Recruitment status was: Active, not recruiting
First Posted : February 13, 2007
Last Update Posted : April 6, 2011
Critical limb ischemia is a condition where the blood circulation in the limbs, in most cases the legs, is decreased so that pain and non healing wounds ensue. Mostly, this is a sequel of arteriosclerosis and/or diabetes. If surgical and other methods for the improvement of blood supply for the leg have failed or are not possible, most of these patients will proceed to amputation of the leg.
Bone marrow contains cells which can induce and augment the growth of new, small arteries called collateral arteries. It has been shown in animals and in some case series that the transplantation of a concentrate of the patient's own bone marrow with stem cells into the ischemic limb can improve the blood circulation via the induction of collateral growth. However, it is not known if this bone-marrow stem cell induced collateral growth is sufficient to avoid otherwise necessary amputations.

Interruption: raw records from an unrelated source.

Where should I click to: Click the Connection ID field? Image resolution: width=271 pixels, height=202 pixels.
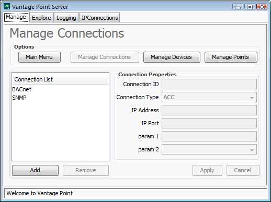coord(209,84)
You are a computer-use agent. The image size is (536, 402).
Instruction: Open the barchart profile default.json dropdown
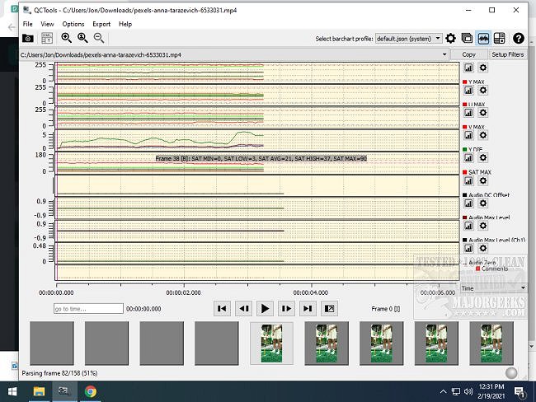[x=408, y=38]
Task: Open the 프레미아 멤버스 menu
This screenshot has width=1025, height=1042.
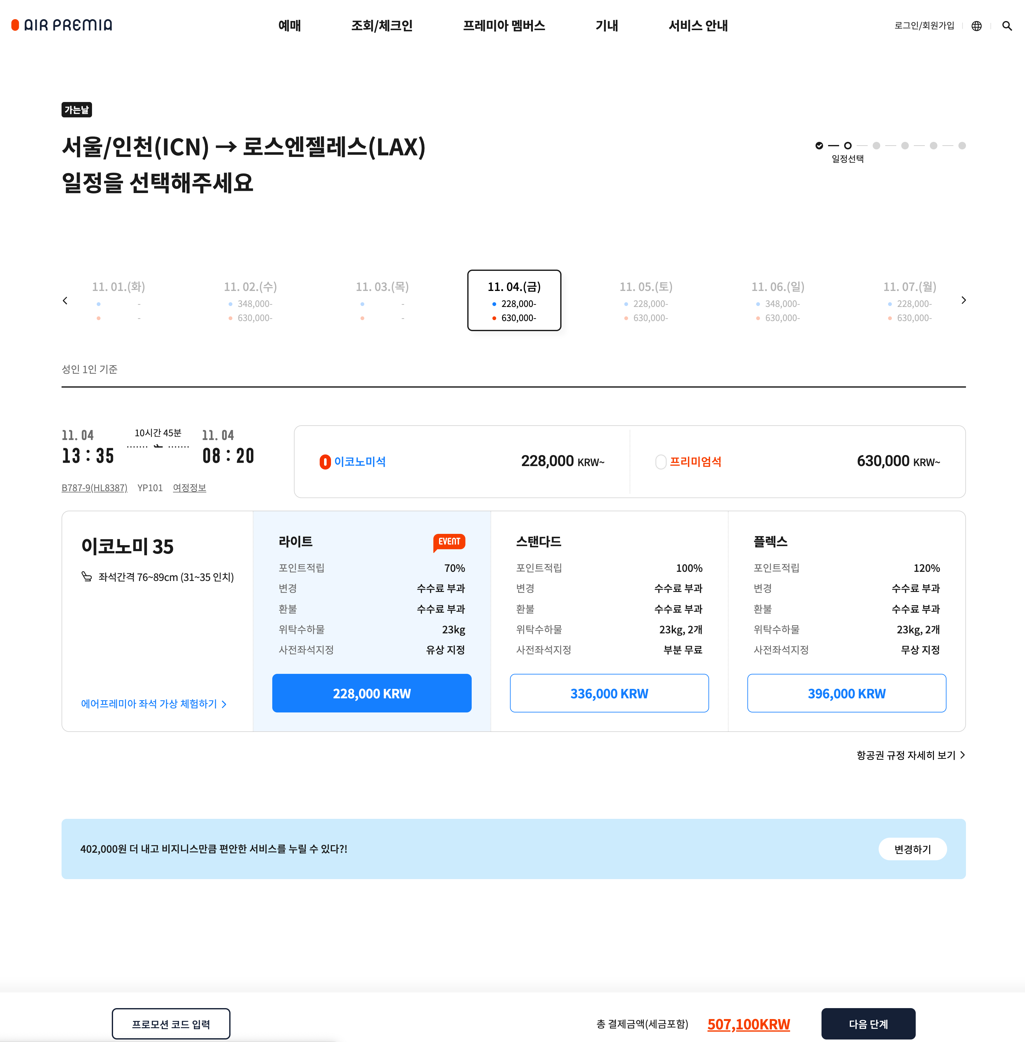Action: click(504, 26)
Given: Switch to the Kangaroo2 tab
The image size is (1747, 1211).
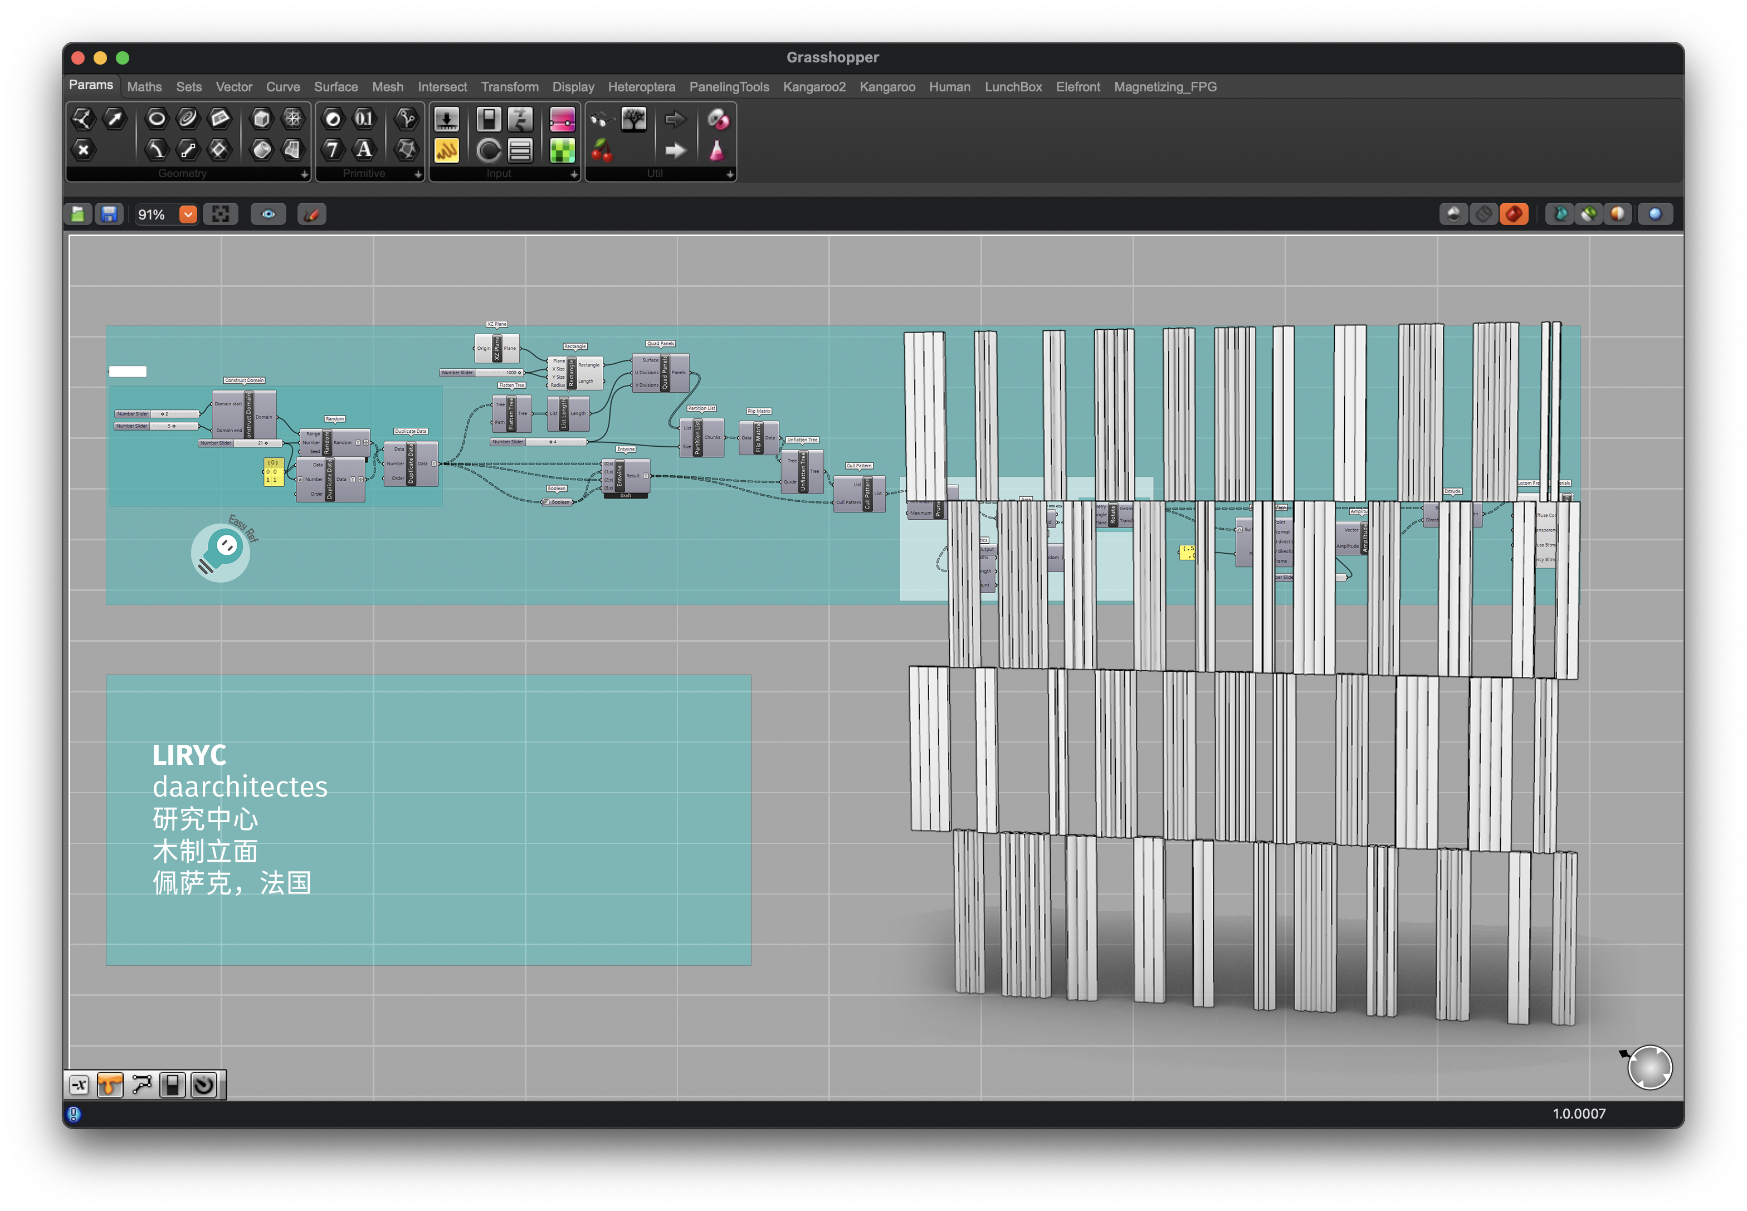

Therefore, we conduct a study to compare the efficiency of concentrated bone marrow cells injected into the critically ischemic limb compared to a placebo procedure where only saline is injected. We think that the transplantation of autologous bone marrow will reduce the number of necessary leg amputations, reduce pain and induce wound healing. In this investigation, patients with limb threatening ischemia are randomly allocated either to the bone marrow group or to the placebo group. Patients in the bone marrow group will have their bone marrow harvested under sedation, and the bone marrow cells are concentrated. The cell concentrate will then be injected directly into the muscle of the diseased leg. Patients in the placebo group will undergo sedation as well but no bone marrow harvest is done, and saline is injected into the ischemic leg. The procedure will require about 1.5-2 hours, and the subjects will be admitted to a participating vascular Centre. Monthly examinations up to three months after the bone-marrow or placebo procedure are done. After the follow-up of three months, the rate of death and amputations and the wound healing process are compared between groups. Adverse and serious adverse events will be recorded during this time period. Diagnostic studies will be obtained to measure blood flow in the treated leg during the follow up period and include skin oxygen measurements, pressure recordings in the leg and arteriography. Also, quality of life, pain and wound healing will be assessed.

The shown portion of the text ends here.